• **ACTIVITY**: In the listing below, locate the line containing "Given: Share darta_priedniece's" and the line containing "Screen dimensions: 1232x957". Output both of them and every line between, exactly as written, and nothing more.

• **TASK DATA**:
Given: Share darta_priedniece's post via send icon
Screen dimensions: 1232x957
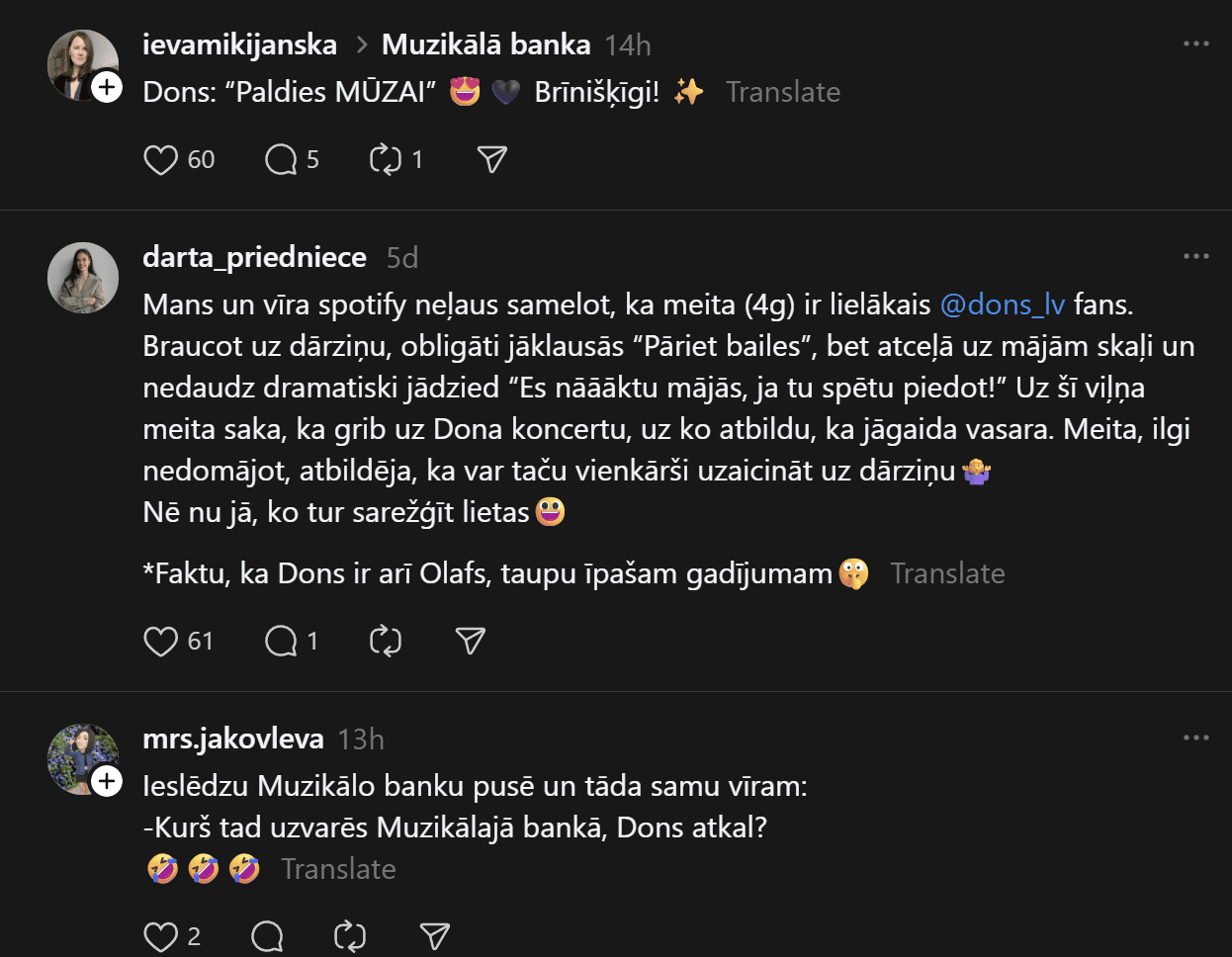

---

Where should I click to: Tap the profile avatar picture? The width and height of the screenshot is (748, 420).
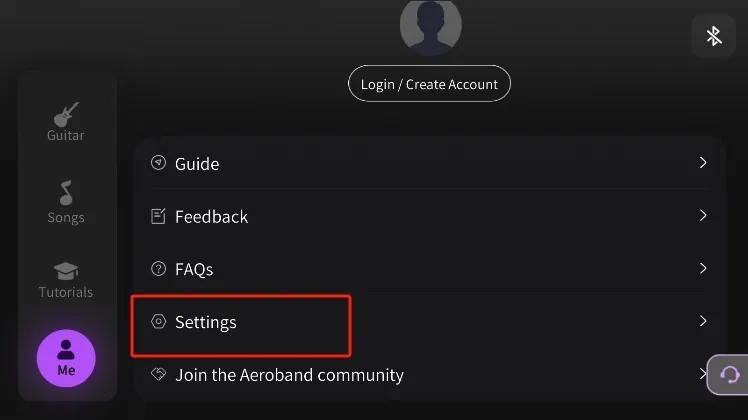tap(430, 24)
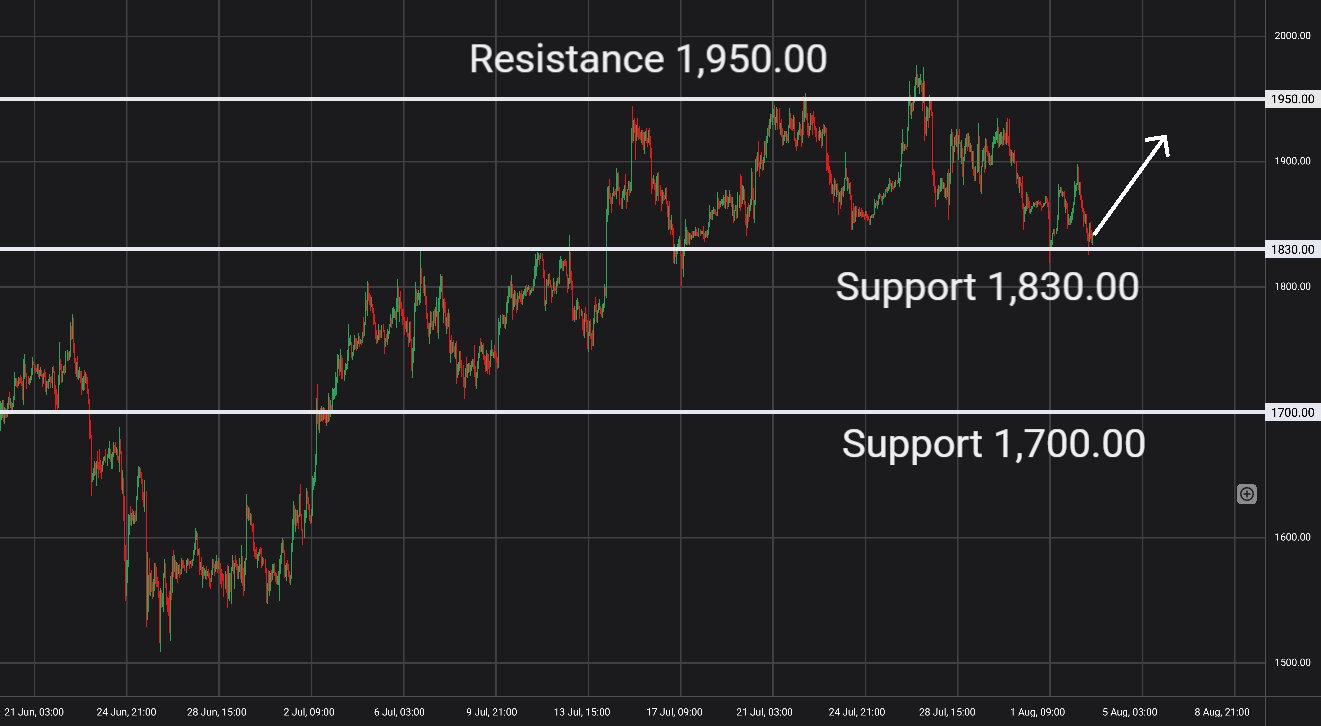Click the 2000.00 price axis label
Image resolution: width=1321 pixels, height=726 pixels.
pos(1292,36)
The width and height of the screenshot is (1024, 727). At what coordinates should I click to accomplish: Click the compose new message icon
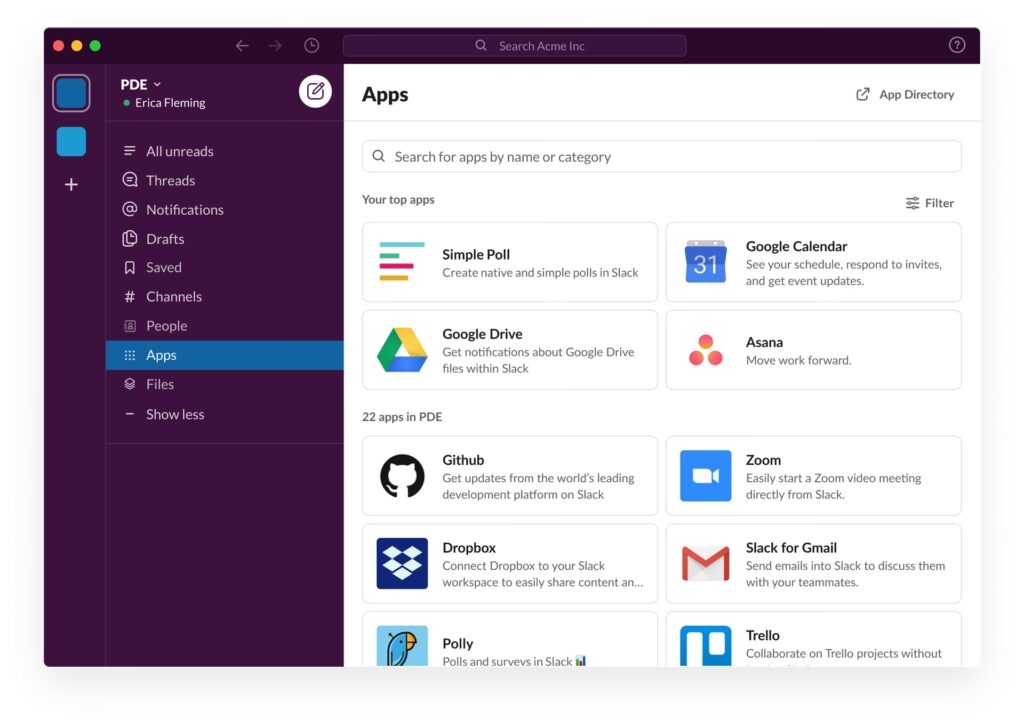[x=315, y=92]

• **ANSWER AREA**:
Given: Share darta_priedniece's post via send icon
Screen dimensions: 1232x957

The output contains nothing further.